■ Texto apresentado
■ ■ ■ ■ ■
NEV na mídia | Monitor da Violência: Uso inadequado e abusivo de força letal: para cada policial morto, há 34 pessoas mortas por policiais no país
23/05/2022
Os pesquisadores ligados ao NEV Ariadne Natal, LEonardo Ostronoff e Sergio Grossi produziram análise sobre o boletim de maio/2022 do “Monitor da Violência”, projeto conjunto do NEV com o Fórum Brasileiro de Segurança Pública: Uso inadequado e abusivo de força letal: para cada policial morto, há 34 pessoas mortas por policiais no país Por Ariadne […]
Os pesquisadores ligados ao NEV Ariadne Natal, LEonardo Ostronoff e Sergio Grossi produziram análise sobre o boletim de maio/2022 do “Monitor da Violência”, projeto conjunto do NEV com o Fórum Brasileiro de Segurança Pública:
Uso inadequado e abusivo de força letal: para cada policial morto, há 34 pessoas mortas por policiais no país
Por Ariadne Natal, Leonardo Ostronoff e Sergio Grossi, NEV-USP
(com atualizações posteriores)
■ ■ ■ ■ ■
■ Linhas de dados
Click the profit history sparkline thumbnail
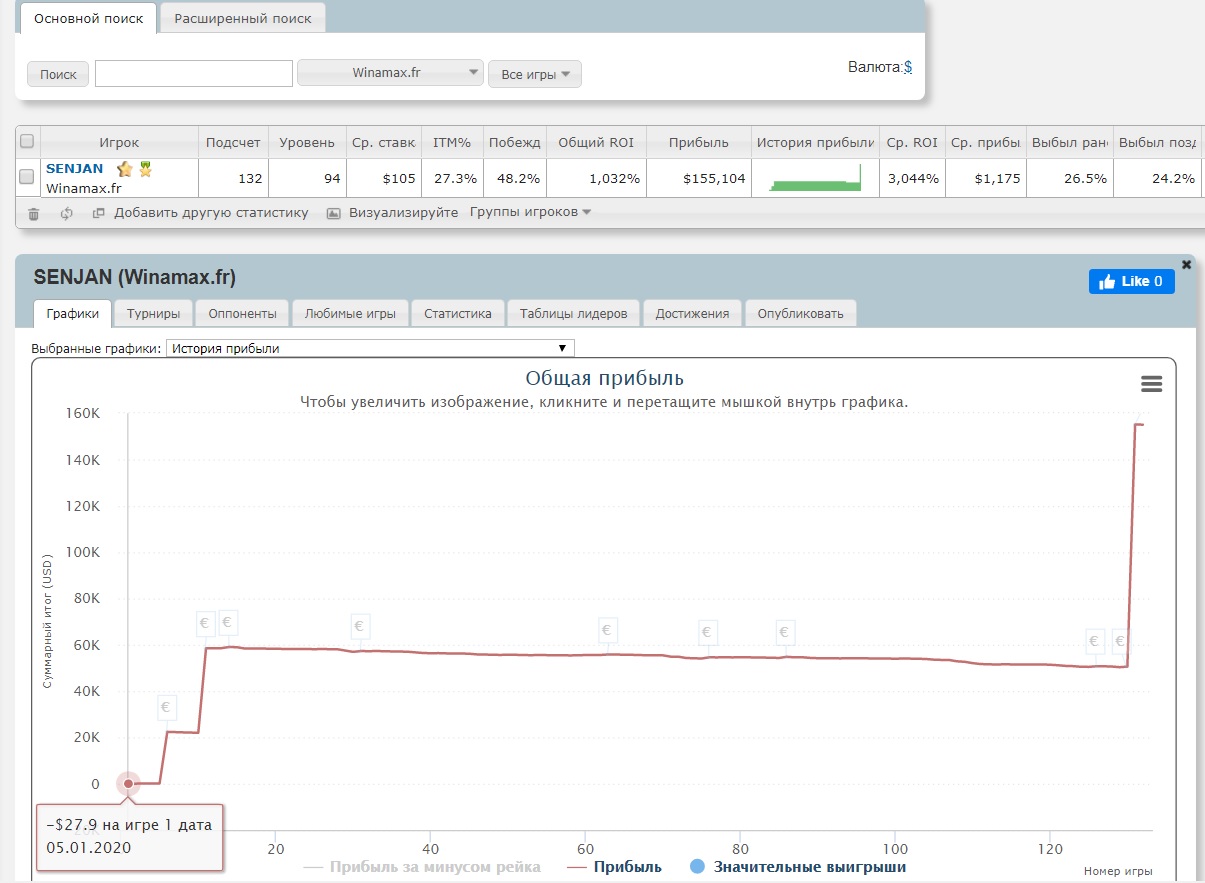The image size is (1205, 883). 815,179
■ ■ ■ ■ ■
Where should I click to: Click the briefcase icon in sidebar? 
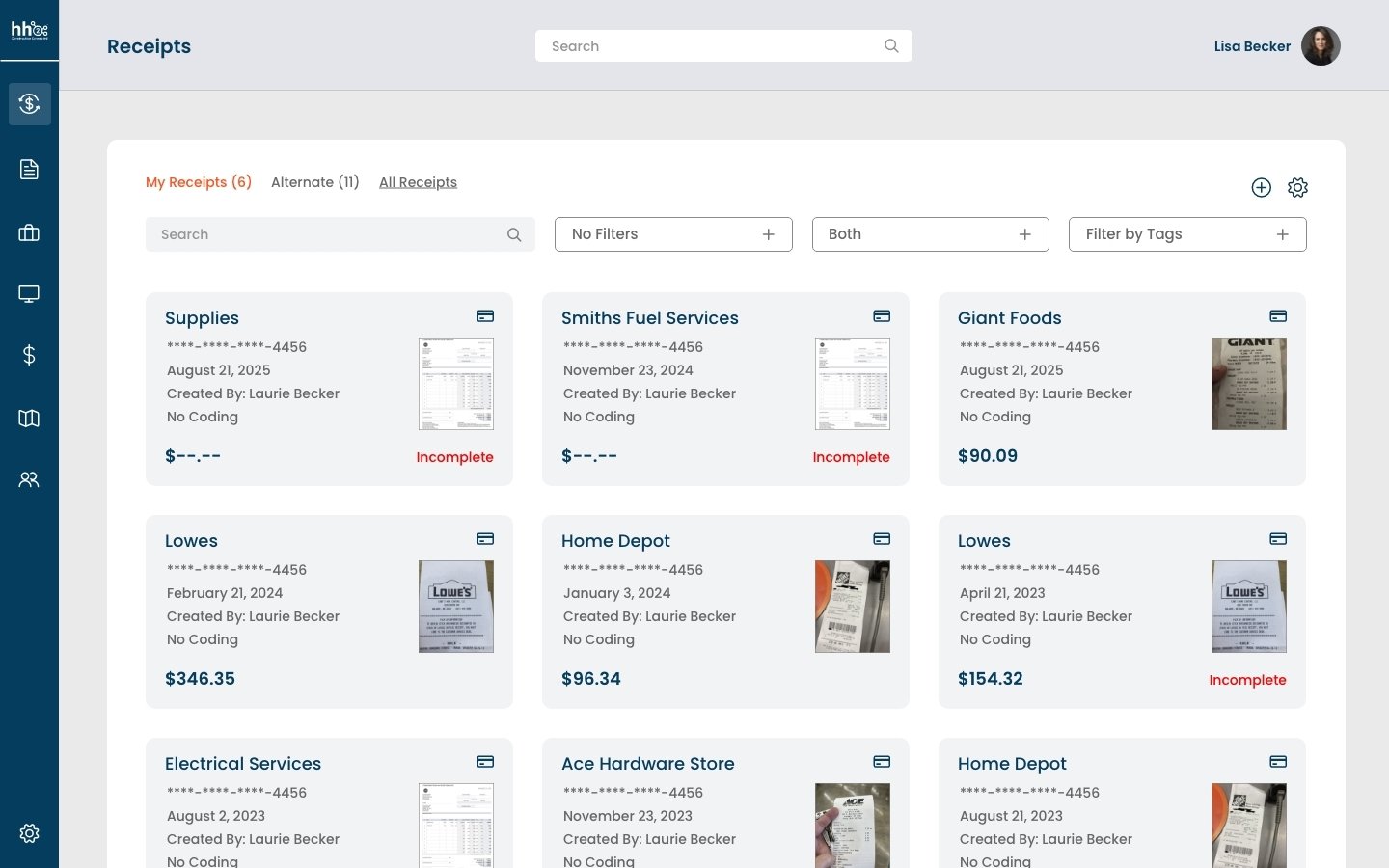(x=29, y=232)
■ ■ ■ ■ ■
■ O que se pede
Por favor, transcreva integralmente o texto sobre o Monitor da Violência, sem alterar nada.

■ Resolução do exercício
NEV na mídia | Monitor da Violência: Uso inadequado e abusivo de força letal: para cada policial morto, há 34 pessoas mortas por policiais no país
23/05/2022
Os pesquisadores ligados ao NEV Ariadne Natal, LEonardo Ostronoff e Sergio Grossi produziram análise sobre o boletim de maio/2022 do “Monitor da Violência”, projeto conjunto do NEV com o Fórum Brasileiro de Segurança Pública: Uso inadequado e abusivo de força letal: para cada policial morto, há 34 pessoas mortas por policiais no país Por Ariadne […]
Os pesquisadores ligados ao NEV Ariadne Natal, LEonardo Ostronoff e Sergio Grossi produziram análise sobre o boletim de maio/2022 do “Monitor da Violência”, projeto conjunto do NEV com o Fórum Brasileiro de Segurança Pública:
Uso inadequado e abusivo de força letal: para cada policial morto, há 34 pessoas mortas por policiais no país
Por Ariadne Natal, Leonardo Ostronoff e Sergio Grossi, NEV-USP
(com atualizações posteriores)